--- TEXTO DO EXERCÍCIO ---
╔══
CORES DE SHAKESPEARE, CORES DE RUY GUERRA, CORES…
“Quero a cana, o bagaço,
quero a dama, o palácio
e um começo nas terras do sem fim
Quero um pedaço desse chão,
quero o ‘zói’de Lampião
pra ‘alumiar’ o lugar de onde eu vim.”[1]
Os artefatos culturais são produtos de uma determinada época e determinada sociedade. A partir desta assertiva, podemos assegurar que a importância do filme para o trabalho do historiador não pode mais estar limitada ao debate que gira em torno da veracidade ou não de determinadas imagens. Em se tratando de alguns filmes do Cinema Novo, movimento que emergiu na década de 60 buscando a renovação da linguagem cinematográfica no Brasil, as imagens de algumas produções dessa época com temática nordestina recorrerão a um conjunto de discursos e imagens já cristalizados. Isso porque “[…] quando não são adaptações para o cinema de romances produzidos pela geração de 30, buscarão nestes romances suas imagens e enunciados mais consagrados […].” (ALBUQUERQUE JÚNIOR, 2011, p. 297).
O cangaço, a seca, o messianismo, a violência etc., são alguns dos temas que aparecem nas imagens que acompanham boa parte das representações acerca da região Nordeste. Vários destes elementos estão presentes no filme Os deuses e os mortos. Não por acaso, sua principal fonte de informações acerca da sociedade e da região cacaueira foi a obra de Jorge Amado, com destaque para o romance Terras do Sem Fim, que versa sobre a “conquista” da mata na região de Sequeiro Grande, uma das melhores áreas para o plantio de cacau, segundo o romance. Parte dessa região integra, hoje, a área territorial do município de Itajuípe, onde foram gravadas boa parte das cenas de Os deuses e os mortos, além de locações feitas em Ilhéus, Itabuna e Rio do Braço.
Não se trata de uma adaptação literal. Ou seja, o filme não é uma adaptação do romance na íntegra. Ruy deu outros nomes aos seus personagens, narrou sua história do seu jeito, coloriu de outras tonalidades a aquarela da ‘saga’ do cacau no Sul da Bahia. Representou seu ponto de vista. Mas não tinha como fugir da influência de Jorge Amado, até porque a obra deste autor é “[…] uma das responsáveis pela inclusão da região do cacau na geografia imaginária da Bahia […]” (ALBUQUERQUE JÚNIOR, 2011, p. 245), pois “[…] a ideia de Nordeste já cristalizada, não incorporava ainda a Bahia […]” (ALBUQUERQUE JÚNIOR, 2011, p. 245), sendo esta pensada como unicamente “[…] sendo só a região do Recôncavo, polarizada por Salvador […]”. (ALBUQUERQUE JUNIOR, 2011, p. 245).
╚══
--- INFORMAÇÕES EXIBIDAS ---
╔══
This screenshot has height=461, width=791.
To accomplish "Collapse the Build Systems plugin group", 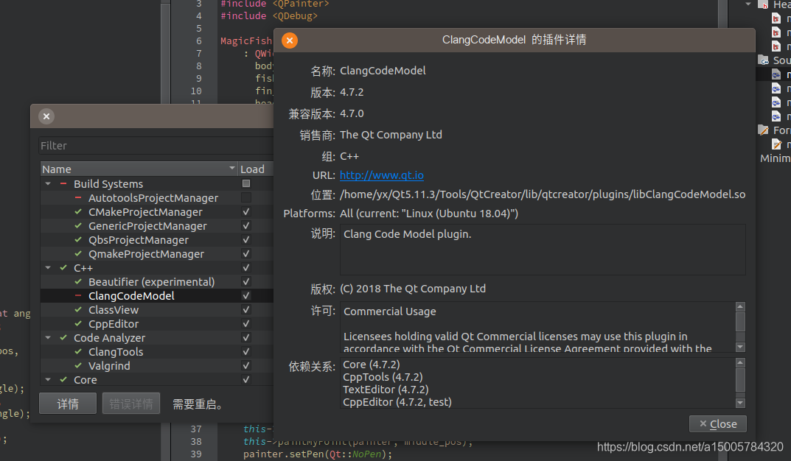I will [48, 183].
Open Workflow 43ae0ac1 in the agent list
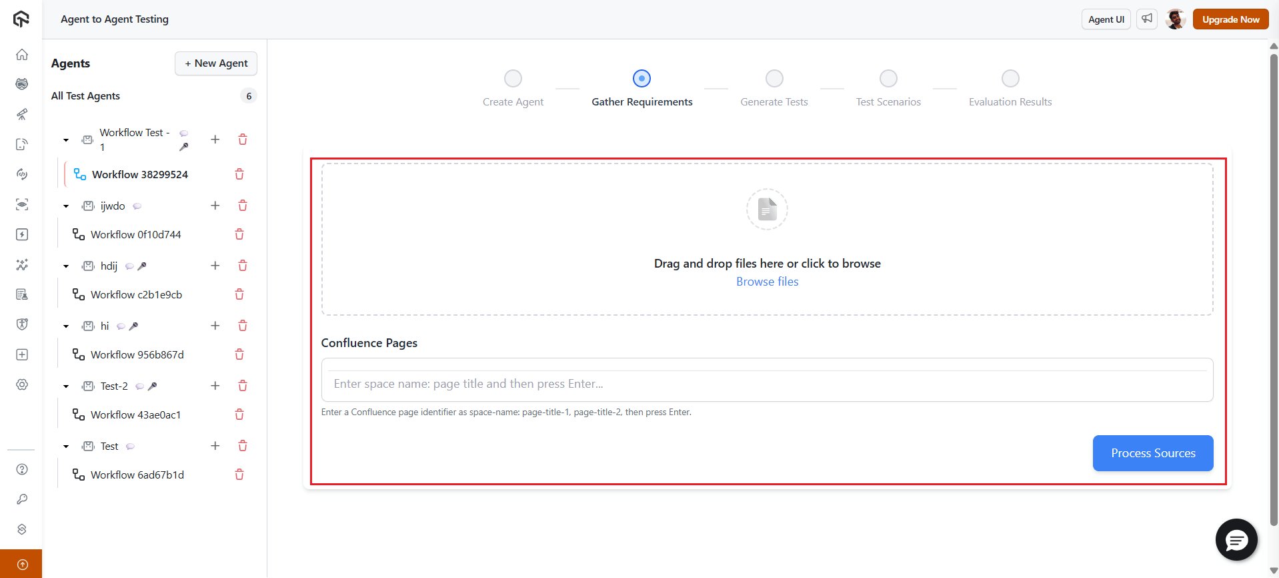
╚══
--- LISTA DE ATIVIDADES ---
A. Liste todos os lugares que o texto sobre o filme Os deuses e os mortos aponta como locais de gravação de cenas.
B. Cite o trecho do texto sobre o filme que começa em "O cangaço, a" e segue até "Rio do Braço.".
Responda usando apenas o texto.

--- RESPOSTAS POR ITEM ---
A. Itajuípe, Ilhéus, Itabuna e Rio do Braço.

B.
O cangaço, a seca, o messianismo, a violência etc., são alguns dos temas que aparecem nas imagens que acompanham boa parte das representações acerca da região Nordeste. Vários destes elementos estão presentes no filme Os deuses e os mortos. Não por acaso, sua principal fonte de informações acerca da sociedade e da região cacaueira foi a obra de Jorge Amado, com destaque para o romance Terras do Sem Fim, que versa sobre a “conquista” da mata na região de Sequeiro Grande, uma das melhores áreas para o plantio de cacau, segundo o romance. Parte dessa região integra, hoje, a área territorial do município de Itajuípe, onde foram gravadas boa parte das cenas de Os deuses e os mortos, além de locações feitas em Ilhéus, Itabuna e Rio do Braço.